Start of Stored records
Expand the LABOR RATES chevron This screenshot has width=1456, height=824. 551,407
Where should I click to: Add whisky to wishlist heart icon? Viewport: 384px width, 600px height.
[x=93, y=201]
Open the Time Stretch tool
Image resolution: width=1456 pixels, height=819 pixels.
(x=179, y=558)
End of Stored records
Description of the task. Convert the items above into a Markdown table with the columns Row and Line. Put each line in its own row with a running number, and skip any blank lines.

Answer for the task.
| Row | Line |
|---|---|
| 1 | Expand the LABOR RATES chevron This screenshot has width=1456, height=824. 551,407 |
| 2 | Where should I click to: Add whisky to wishlist heart icon? Viewport: 384px width, 600px height. |
| 3 | [x=93, y=201] |
| 4 | Open the Time Stretch tool |
| 5 | Image resolution: width=1456 pixels, height=819 pixels. |
| 6 | (x=179, y=558) |